### [WHAT TO WORK ON]
Please give back an exact reproduction of the lines from the one with "Task: Open the green CAD machinery drawing" through the end of the entries below, and no others.

### [AVAILABLE RECORDS]
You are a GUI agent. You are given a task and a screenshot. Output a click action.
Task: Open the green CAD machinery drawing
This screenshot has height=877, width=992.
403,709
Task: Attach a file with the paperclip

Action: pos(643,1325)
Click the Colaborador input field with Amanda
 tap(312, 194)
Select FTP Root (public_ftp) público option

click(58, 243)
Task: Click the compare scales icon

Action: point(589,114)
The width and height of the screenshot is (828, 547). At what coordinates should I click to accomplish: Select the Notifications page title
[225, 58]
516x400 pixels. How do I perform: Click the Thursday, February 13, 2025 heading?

### [RESULT FOR THIS EXERCISE]
Task: Open the green CAD machinery drawing
This screenshot has height=877, width=992.
403,709
Task: Attach a file with the paperclip

Action: pos(643,1325)
Click the Colaborador input field with Amanda
 tap(312, 194)
Select FTP Root (public_ftp) público option

click(58, 243)
Task: Click the compare scales icon

Action: point(589,114)
The width and height of the screenshot is (828, 547). At what coordinates should I click to accomplish: Select the Notifications page title
[225, 58]
516x400 pixels. How do I perform: Click the Thursday, February 13, 2025 heading?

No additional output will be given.